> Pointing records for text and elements
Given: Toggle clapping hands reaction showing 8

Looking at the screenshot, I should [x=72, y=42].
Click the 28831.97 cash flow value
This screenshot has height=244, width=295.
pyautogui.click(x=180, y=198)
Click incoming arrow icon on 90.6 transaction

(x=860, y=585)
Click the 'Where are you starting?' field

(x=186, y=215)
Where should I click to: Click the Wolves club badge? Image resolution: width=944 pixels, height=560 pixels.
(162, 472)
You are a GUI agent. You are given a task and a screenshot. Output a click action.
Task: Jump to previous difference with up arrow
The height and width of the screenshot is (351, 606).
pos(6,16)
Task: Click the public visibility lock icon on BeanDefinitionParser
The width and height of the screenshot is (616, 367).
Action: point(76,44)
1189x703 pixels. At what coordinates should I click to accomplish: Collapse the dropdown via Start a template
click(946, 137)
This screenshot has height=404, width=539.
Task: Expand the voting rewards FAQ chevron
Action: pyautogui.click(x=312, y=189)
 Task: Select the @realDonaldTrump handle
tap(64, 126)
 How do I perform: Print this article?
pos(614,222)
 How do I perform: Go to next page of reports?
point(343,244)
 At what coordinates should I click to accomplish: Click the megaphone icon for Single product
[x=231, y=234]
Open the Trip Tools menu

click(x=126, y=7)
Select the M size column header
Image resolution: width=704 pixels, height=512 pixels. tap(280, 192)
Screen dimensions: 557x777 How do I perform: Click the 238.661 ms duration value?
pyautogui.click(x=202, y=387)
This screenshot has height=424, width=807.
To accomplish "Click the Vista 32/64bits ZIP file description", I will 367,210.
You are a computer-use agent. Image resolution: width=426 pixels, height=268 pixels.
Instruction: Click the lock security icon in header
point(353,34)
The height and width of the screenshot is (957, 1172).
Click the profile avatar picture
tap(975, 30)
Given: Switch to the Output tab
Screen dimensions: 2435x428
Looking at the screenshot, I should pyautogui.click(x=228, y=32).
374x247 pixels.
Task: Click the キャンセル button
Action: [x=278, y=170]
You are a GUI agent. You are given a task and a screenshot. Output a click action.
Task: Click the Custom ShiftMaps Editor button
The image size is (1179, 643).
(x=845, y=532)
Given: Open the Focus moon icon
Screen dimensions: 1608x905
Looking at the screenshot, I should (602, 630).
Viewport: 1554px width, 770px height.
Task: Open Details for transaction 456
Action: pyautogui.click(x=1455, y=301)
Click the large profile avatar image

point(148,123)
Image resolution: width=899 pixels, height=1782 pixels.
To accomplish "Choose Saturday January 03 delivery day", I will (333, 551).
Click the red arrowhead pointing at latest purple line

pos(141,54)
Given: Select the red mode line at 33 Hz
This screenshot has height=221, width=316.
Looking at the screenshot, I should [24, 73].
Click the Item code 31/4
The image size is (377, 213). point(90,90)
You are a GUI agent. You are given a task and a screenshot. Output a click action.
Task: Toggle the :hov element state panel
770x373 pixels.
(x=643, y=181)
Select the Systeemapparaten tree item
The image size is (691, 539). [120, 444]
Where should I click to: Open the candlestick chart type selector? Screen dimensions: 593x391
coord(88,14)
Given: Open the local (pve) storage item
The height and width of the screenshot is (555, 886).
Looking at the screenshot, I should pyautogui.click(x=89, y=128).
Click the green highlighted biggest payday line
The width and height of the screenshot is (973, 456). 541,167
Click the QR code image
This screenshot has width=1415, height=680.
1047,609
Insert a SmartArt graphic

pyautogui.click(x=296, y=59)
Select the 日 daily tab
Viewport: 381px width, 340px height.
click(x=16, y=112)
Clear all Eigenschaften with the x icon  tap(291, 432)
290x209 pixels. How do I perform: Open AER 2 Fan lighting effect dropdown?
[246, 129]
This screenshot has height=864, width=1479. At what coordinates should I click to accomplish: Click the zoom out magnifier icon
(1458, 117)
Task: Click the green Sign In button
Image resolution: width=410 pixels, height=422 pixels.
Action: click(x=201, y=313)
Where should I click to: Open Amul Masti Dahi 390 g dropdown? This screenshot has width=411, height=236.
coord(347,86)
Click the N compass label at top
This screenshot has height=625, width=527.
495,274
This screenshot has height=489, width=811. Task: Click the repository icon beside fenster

> WHAT THIS TASK INVOLVES
Write out every line of the material above, changing nothing.

> FULL SOLUTION
Given: Toggle clapping hands reaction showing 8

Looking at the screenshot, I should [x=72, y=42].
Click the 28831.97 cash flow value
This screenshot has height=244, width=295.
pyautogui.click(x=180, y=198)
Click incoming arrow icon on 90.6 transaction

(x=860, y=585)
Click the 'Where are you starting?' field

(x=186, y=215)
Where should I click to: Click the Wolves club badge? Image resolution: width=944 pixels, height=560 pixels.
(162, 472)
You are a GUI agent. You are given a task and a screenshot. Output a click action.
Task: Jump to previous difference with up arrow
The height and width of the screenshot is (351, 606).
pos(6,16)
Task: Click the public visibility lock icon on BeanDefinitionParser
The width and height of the screenshot is (616, 367).
Action: point(76,44)
1189x703 pixels. At what coordinates should I click to accomplish: Collapse the dropdown via Start a template
click(946, 137)
This screenshot has height=404, width=539.
Task: Expand the voting rewards FAQ chevron
Action: pyautogui.click(x=312, y=189)
 Task: Select the @realDonaldTrump handle
tap(64, 126)
 How do I perform: Print this article?
pos(614,222)
 How do I perform: Go to next page of reports?
point(343,244)
 At what coordinates should I click to accomplish: Click the megaphone icon for Single product
[x=231, y=234]
Open the Trip Tools menu

click(x=126, y=7)
Select the M size column header
Image resolution: width=704 pixels, height=512 pixels. tap(280, 192)
Screen dimensions: 557x777 How do I perform: Click the 238.661 ms duration value?
pyautogui.click(x=202, y=387)
This screenshot has height=424, width=807.
To accomplish "Click the Vista 32/64bits ZIP file description", I will 367,210.
You are a computer-use agent. Image resolution: width=426 pixels, height=268 pixels.
Instruction: Click the lock security icon in header
point(353,34)
The height and width of the screenshot is (957, 1172).
Click the profile avatar picture
tap(975, 30)
Given: Switch to the Output tab
Screen dimensions: 2435x428
Looking at the screenshot, I should pyautogui.click(x=228, y=32).
374x247 pixels.
Task: Click the キャンセル button
Action: [x=278, y=170]
You are a GUI agent. You are given a task and a screenshot. Output a click action.
Task: Click the Custom ShiftMaps Editor button
The image size is (1179, 643).
(x=845, y=532)
Given: Open the Focus moon icon
Screen dimensions: 1608x905
Looking at the screenshot, I should (602, 630).
Viewport: 1554px width, 770px height.
Task: Open Details for transaction 456
Action: pyautogui.click(x=1455, y=301)
Click the large profile avatar image

point(148,123)
Image resolution: width=899 pixels, height=1782 pixels.
To accomplish "Choose Saturday January 03 delivery day", I will (333, 551).
Click the red arrowhead pointing at latest purple line

pos(141,54)
Given: Select the red mode line at 33 Hz
This screenshot has height=221, width=316.
Looking at the screenshot, I should [24, 73].
Click the Item code 31/4
The image size is (377, 213). point(90,90)
You are a GUI agent. You are given a task and a screenshot. Output a click action.
Task: Toggle the :hov element state panel
770x373 pixels.
(x=643, y=181)
Select the Systeemapparaten tree item
The image size is (691, 539). [120, 444]
Where should I click to: Open the candlestick chart type selector? Screen dimensions: 593x391
coord(88,14)
Given: Open the local (pve) storage item
The height and width of the screenshot is (555, 886).
Looking at the screenshot, I should pyautogui.click(x=89, y=128).
Click the green highlighted biggest payday line
The width and height of the screenshot is (973, 456). 541,167
Click the QR code image
This screenshot has width=1415, height=680.
1047,609
Insert a SmartArt graphic

pyautogui.click(x=296, y=59)
Select the 日 daily tab
Viewport: 381px width, 340px height.
click(x=16, y=112)
Clear all Eigenschaften with the x icon  tap(291, 432)
290x209 pixels. How do I perform: Open AER 2 Fan lighting effect dropdown?
[246, 129]
This screenshot has height=864, width=1479. At what coordinates should I click to accomplish: Click the zoom out magnifier icon
(1458, 117)
Task: Click the green Sign In button
Image resolution: width=410 pixels, height=422 pixels.
Action: click(x=201, y=313)
Where should I click to: Open Amul Masti Dahi 390 g dropdown? This screenshot has width=411, height=236.
coord(347,86)
Click the N compass label at top
This screenshot has height=625, width=527.
495,274
This screenshot has height=489, width=811. Task: Click the repository icon beside fenster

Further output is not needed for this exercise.